*YOUR OBJECTIVE*.
Format every line of the listing below as a JSON array of strings, one string per line, leaving out blank lines.
---- MATERIAL SUPPLIED
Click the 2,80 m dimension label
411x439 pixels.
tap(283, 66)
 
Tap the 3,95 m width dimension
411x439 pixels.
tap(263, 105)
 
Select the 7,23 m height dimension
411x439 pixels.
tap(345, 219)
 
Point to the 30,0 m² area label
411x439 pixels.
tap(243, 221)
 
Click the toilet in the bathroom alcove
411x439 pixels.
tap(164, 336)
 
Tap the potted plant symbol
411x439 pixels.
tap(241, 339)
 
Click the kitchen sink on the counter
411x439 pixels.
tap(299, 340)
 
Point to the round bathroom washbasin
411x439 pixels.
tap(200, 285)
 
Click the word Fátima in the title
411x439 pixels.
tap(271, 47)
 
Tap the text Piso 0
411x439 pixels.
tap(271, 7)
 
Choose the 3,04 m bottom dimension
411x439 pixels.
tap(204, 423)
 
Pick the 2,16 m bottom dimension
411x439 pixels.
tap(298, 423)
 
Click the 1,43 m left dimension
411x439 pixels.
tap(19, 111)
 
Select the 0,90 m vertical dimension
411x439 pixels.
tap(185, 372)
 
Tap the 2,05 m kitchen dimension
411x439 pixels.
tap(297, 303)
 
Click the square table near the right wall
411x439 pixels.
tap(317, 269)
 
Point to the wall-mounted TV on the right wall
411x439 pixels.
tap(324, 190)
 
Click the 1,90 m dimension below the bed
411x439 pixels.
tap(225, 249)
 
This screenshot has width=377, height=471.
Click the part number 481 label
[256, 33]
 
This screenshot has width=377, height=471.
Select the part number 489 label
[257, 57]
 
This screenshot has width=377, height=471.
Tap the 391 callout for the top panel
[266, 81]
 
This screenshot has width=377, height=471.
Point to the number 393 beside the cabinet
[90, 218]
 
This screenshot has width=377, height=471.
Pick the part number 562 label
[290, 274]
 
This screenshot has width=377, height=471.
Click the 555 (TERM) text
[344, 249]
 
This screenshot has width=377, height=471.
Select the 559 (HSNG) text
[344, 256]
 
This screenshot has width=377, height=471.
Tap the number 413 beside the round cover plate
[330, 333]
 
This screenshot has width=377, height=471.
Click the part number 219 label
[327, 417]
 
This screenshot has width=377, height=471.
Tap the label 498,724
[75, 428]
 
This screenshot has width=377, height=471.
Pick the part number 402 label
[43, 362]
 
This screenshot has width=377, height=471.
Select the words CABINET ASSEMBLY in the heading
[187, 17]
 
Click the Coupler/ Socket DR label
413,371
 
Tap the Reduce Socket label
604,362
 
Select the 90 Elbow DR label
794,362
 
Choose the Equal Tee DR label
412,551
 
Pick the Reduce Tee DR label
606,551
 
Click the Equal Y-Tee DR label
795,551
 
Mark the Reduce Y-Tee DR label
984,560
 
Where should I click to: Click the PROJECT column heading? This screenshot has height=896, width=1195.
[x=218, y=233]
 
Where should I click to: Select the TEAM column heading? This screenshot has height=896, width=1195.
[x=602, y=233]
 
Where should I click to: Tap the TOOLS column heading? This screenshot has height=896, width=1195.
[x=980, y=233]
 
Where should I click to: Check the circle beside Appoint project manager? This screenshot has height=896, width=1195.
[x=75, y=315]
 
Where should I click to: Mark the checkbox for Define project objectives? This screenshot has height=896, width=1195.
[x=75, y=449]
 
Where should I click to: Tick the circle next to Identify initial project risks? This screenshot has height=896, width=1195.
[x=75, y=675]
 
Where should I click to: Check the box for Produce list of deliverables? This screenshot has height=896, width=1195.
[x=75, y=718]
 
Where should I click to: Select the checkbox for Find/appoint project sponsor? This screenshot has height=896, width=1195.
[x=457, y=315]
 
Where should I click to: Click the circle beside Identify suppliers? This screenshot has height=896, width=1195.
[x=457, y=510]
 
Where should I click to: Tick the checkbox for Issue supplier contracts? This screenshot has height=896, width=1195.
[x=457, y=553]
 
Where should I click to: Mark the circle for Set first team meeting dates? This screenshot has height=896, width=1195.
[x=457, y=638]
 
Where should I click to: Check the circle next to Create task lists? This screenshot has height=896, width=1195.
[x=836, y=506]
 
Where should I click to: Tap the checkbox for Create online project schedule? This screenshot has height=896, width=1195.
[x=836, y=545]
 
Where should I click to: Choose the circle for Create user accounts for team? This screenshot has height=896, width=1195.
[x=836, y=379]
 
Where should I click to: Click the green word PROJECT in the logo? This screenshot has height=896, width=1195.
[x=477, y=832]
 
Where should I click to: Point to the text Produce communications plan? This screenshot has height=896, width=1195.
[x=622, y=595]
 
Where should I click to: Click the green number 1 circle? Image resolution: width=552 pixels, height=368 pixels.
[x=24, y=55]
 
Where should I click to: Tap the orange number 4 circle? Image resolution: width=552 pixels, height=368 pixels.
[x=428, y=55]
--------
*EXPECTED OUTPUT*.
[
  "Click the 2,80 m dimension label",
  "411x439 pixels.",
  "tap(283, 66)",
  "Tap the 3,95 m width dimension",
  "411x439 pixels.",
  "tap(263, 105)",
  "Select the 7,23 m height dimension",
  "411x439 pixels.",
  "tap(345, 219)",
  "Point to the 30,0 m² area label",
  "411x439 pixels.",
  "tap(243, 221)",
  "Click the toilet in the bathroom alcove",
  "411x439 pixels.",
  "tap(164, 336)",
  "Tap the potted plant symbol",
  "411x439 pixels.",
  "tap(241, 339)",
  "Click the kitchen sink on the counter",
  "411x439 pixels.",
  "tap(299, 340)",
  "Point to the round bathroom washbasin",
  "411x439 pixels.",
  "tap(200, 285)",
  "Click the word Fátima in the title",
  "411x439 pixels.",
  "tap(271, 47)",
  "Tap the text Piso 0",
  "411x439 pixels.",
  "tap(271, 7)",
  "Choose the 3,04 m bottom dimension",
  "411x439 pixels.",
  "tap(204, 423)",
  "Pick the 2,16 m bottom dimension",
  "411x439 pixels.",
  "tap(298, 423)",
  "Click the 1,43 m left dimension",
  "411x439 pixels.",
  "tap(19, 111)",
  "Select the 0,90 m vertical dimension",
  "411x439 pixels.",
  "tap(185, 372)",
  "Tap the 2,05 m kitchen dimension",
  "411x439 pixels.",
  "tap(297, 303)",
  "Click the square table near the right wall",
  "411x439 pixels.",
  "tap(317, 269)",
  "Point to the wall-mounted TV on the right wall",
  "411x439 pixels.",
  "tap(324, 190)",
  "Click the 1,90 m dimension below the bed",
  "411x439 pixels.",
  "tap(225, 249)",
  "This screenshot has width=377, height=471.",
  "Click the part number 481 label",
  "[256, 33]",
  "This screenshot has width=377, height=471.",
  "Select the part number 489 label",
  "[257, 57]",
  "This screenshot has width=377, height=471.",
  "Tap the 391 callout for the top panel",
  "[266, 81]",
  "This screenshot has width=377, height=471.",
  "Point to the number 393 beside the cabinet",
  "[90, 218]",
  "This screenshot has width=377, height=471.",
  "Pick the part number 562 label",
  "[290, 274]",
  "This screenshot has width=377, height=471.",
  "Click the 555 (TERM) text",
  "[344, 249]",
  "This screenshot has width=377, height=471.",
  "Select the 559 (HSNG) text",
  "[344, 256]",
  "This screenshot has width=377, height=471.",
  "Tap the number 413 beside the round cover plate",
  "[330, 333]",
  "This screenshot has width=377, height=471.",
  "Click the part number 219 label",
  "[327, 417]",
  "This screenshot has width=377, height=471.",
  "Tap the label 498,724",
  "[75, 428]",
  "This screenshot has width=377, height=471.",
  "Pick the part number 402 label",
  "[43, 362]",
  "This screenshot has width=377, height=471.",
  "Select the words CABINET ASSEMBLY in the heading",
  "[187, 17]",
  "Click the Coupler/ Socket DR label",
  "413,371",
  "Tap the Reduce Socket label",
  "604,362",
  "Select the 90 Elbow DR label",
  "794,362",
  "Choose the Equal Tee DR label",
  "412,551",
  "Pick the Reduce Tee DR label",
  "606,551",
  "Click the Equal Y-Tee DR label",
  "795,551",
  "Mark the Reduce Y-Tee DR label",
  "984,560",
  "Where should I click to: Click the PROJECT column heading? This screenshot has height=896, width=1195.",
  "[x=218, y=233]",
  "Where should I click to: Select the TEAM column heading? This screenshot has height=896, width=1195.",
  "[x=602, y=233]",
  "Where should I click to: Tap the TOOLS column heading? This screenshot has height=896, width=1195.",
  "[x=980, y=233]",
  "Where should I click to: Check the circle beside Appoint project manager? This screenshot has height=896, width=1195.",
  "[x=75, y=315]",
  "Where should I click to: Mark the checkbox for Define project objectives? This screenshot has height=896, width=1195.",
  "[x=75, y=449]",
  "Where should I click to: Tick the circle next to Identify initial project risks? This screenshot has height=896, width=1195.",
  "[x=75, y=675]",
  "Where should I click to: Check the box for Produce list of deliverables? This screenshot has height=896, width=1195.",
  "[x=75, y=718]",
  "Where should I click to: Select the checkbox for Find/appoint project sponsor? This screenshot has height=896, width=1195.",
  "[x=457, y=315]",
  "Where should I click to: Click the circle beside Identify suppliers? This screenshot has height=896, width=1195.",
  "[x=457, y=510]",
  "Where should I click to: Tick the checkbox for Issue supplier contracts? This screenshot has height=896, width=1195.",
  "[x=457, y=553]",
  "Where should I click to: Mark the circle for Set first team meeting dates? This screenshot has height=896, width=1195.",
  "[x=457, y=638]",
  "Where should I click to: Check the circle next to Create task lists? This screenshot has height=896, width=1195.",
  "[x=836, y=506]",
  "Where should I click to: Tap the checkbox for Create online project schedule? This screenshot has height=896, width=1195.",
  "[x=836, y=545]",
  "Where should I click to: Choose the circle for Create user accounts for team? This screenshot has height=896, width=1195.",
  "[x=836, y=379]",
  "Where should I click to: Click the green word PROJECT in the logo? This screenshot has height=896, width=1195.",
  "[x=477, y=832]",
  "Where should I click to: Point to the text Produce communications plan? This screenshot has height=896, width=1195.",
  "[x=622, y=595]",
  "Where should I click to: Click the green number 1 circle? Image resolution: width=552 pixels, height=368 pixels.",
  "[x=24, y=55]",
  "Where should I click to: Tap the orange number 4 circle? Image resolution: width=552 pixels, height=368 pixels.",
  "[x=428, y=55]"
]